Elezioni politiche: sconfitta annunciata e netta per il Partito Democratico. In provincia di Latina, uno dei primi ad analizzare il knock out è il candidato alla Camera, nel collegio uninominale, Tommaso Malandruccolo
“Tempo di analisi e riflessioni – esordisce sulla sua pagina Facebook, il consigliere comunale di Latina e candidato per il centrosinistra alla Camera dei Deputato, Malandruccolo -. Il Partito Democratico in provincia ha perso anche nelle sue roccaforti storiche, tutte segnate da una percentuale di astensionismo che rappresenta il primo partito assoluto e che sono convinto contenga la protesta di gran parte di cittadini vicini all’area di centro sinistra. Il silenzio del dissenso, verso un partito in cui non si riconoscono più. L’ho ribadito più volte anche in campagna elettorale, dagli elettori del PD si levano le critiche più severe, non sempre costruttive, verso il suo interno, e manca la capacità di metterle da parte nei momenti più difficili. Siamo i maestri del masochismo politico“.
“Questo voto polarizzato verso una persona, e non un partito, perché è stata solo la Meloni a fare da traino, passato da poco più del 4% di 5 anni fa alle percentuali attuali, dimostra che non governare paga, vedi pure il risultato della Lega. Paga non essere entrati nel governo inseguendo un principio di coerenza, cosa in cui sono cascati in tanti, ammaliati da questo atto di rinuncia apparentemente così virtuoso e distante dalle logiche delle poltrone. Con il 4% del 2018 avrebbero aspirato a poco o nulla, e quindi, consapevolmente, in questo contesto hanno scelto di non assumersi responsabilità e di restare sul pulpito a pontificare verso chi cercava di portare il paese fuori dalla peggiore situazione, sanitaria, climatica, economica e geopolitica dal dopoguerra ad oggi. Chi non lavora non sbaglia e guadagna consensi, ma sia chiaro, è comunque la democrazia ad aver vinto, il risultato delle urne è e resta una conquista di civiltà che va sempre rispettata”.
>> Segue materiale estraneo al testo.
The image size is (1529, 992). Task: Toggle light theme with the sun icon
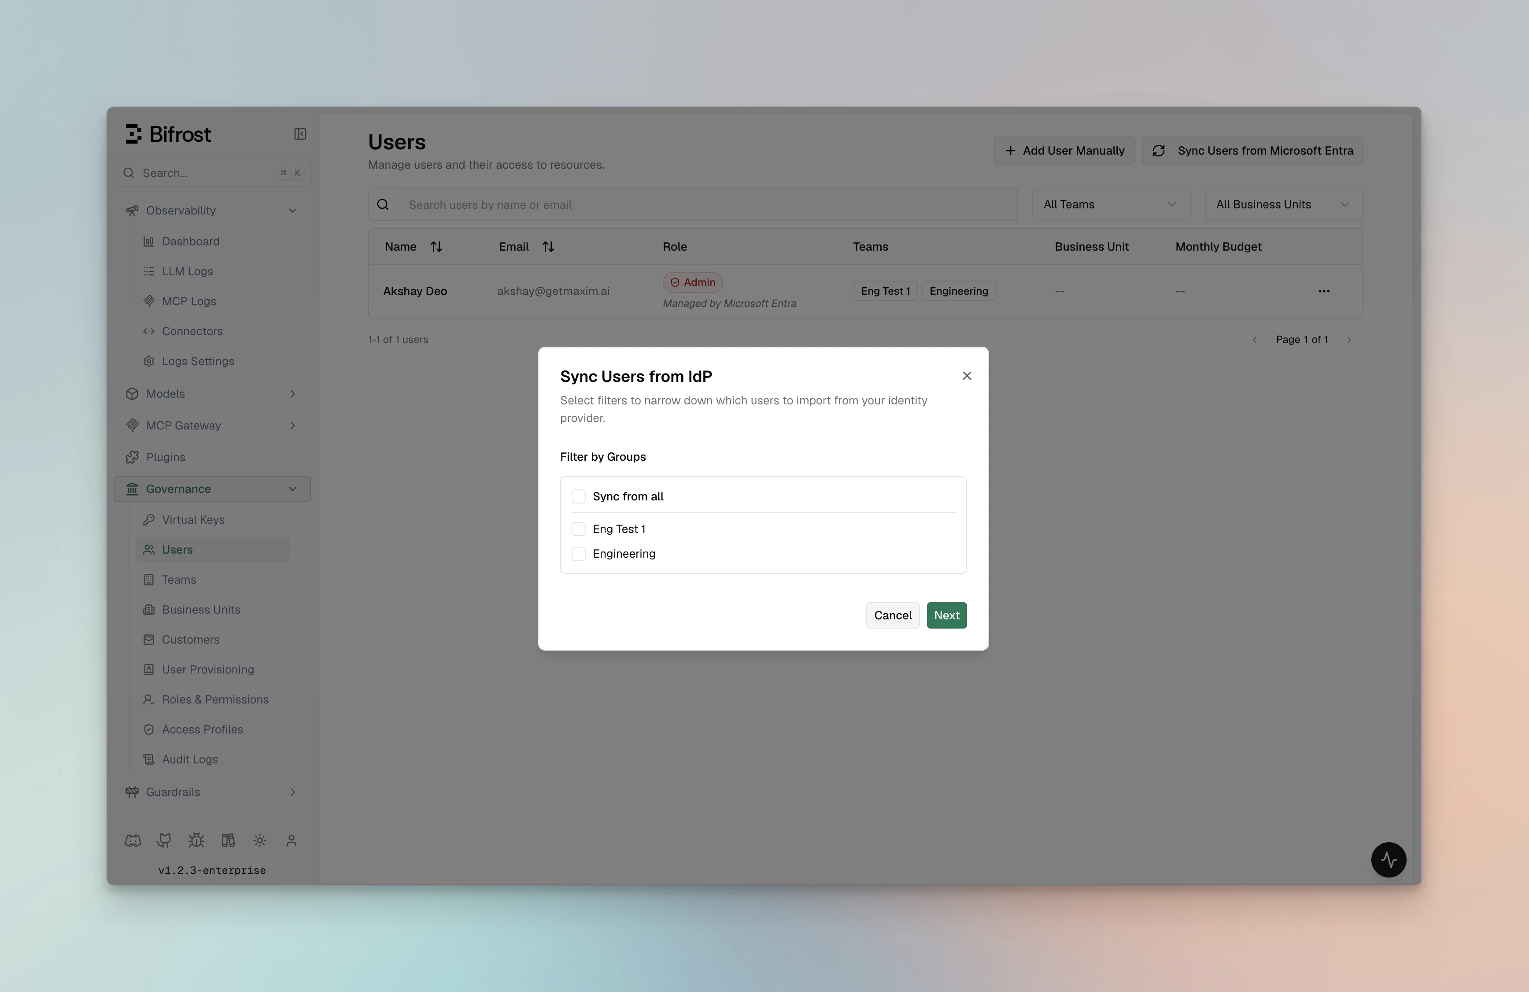(260, 840)
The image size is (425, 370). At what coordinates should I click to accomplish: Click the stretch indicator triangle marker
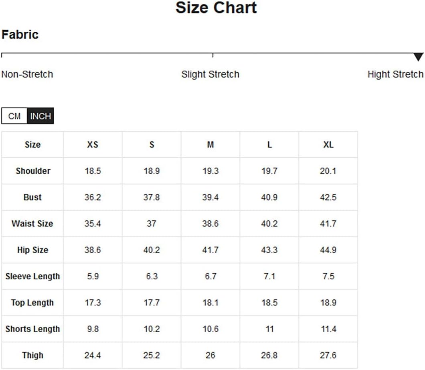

“Riguardo la debacle del PD va ricercata anche senza scavalcare il confine di mezzeria. Quello che doveva essere un partito dal campo largo al suo interno, si è trovato a trattare sistematicamente alleanze per uno all’esterno, perlopiù fuoriusciti, restituendo l’idea di una frammentazione individualista, inutile e spesso dannosa. Certo si dovrà risolvere un problema d’identità del partito, ancora combattuto fra le tre anime che più lo rappresentano. Un problema che io non mi sono mai posto, perché ne ho sposato lo spirito di chi lo ha costituito attraverso il suo Manifesto dei Valori, in cui ho sempre colto quel faro unitario, che se condiviso, non lascerebbe spazio ad ambiguità. Deluso dal risultato ma non affranto, i segnali, anche i più ruvidi, vanno letti ed interpretati, affinché dal giorno dopo si continui a lavorare più di prima, ma non come prima, senza però commettere l’errore di inseguire quella popolarità liquida che sembra oggi essere dominante“.
“Sotto il profilo personale – conclude l’esponente dei Dem – l’unica soddisfazione è quella di aver restituito, in questo quadro così drammatico, un risultato migliore di quello conseguito dal mio omologo cinque anni fa, quando a livello nazionale il clima era più favorevole”.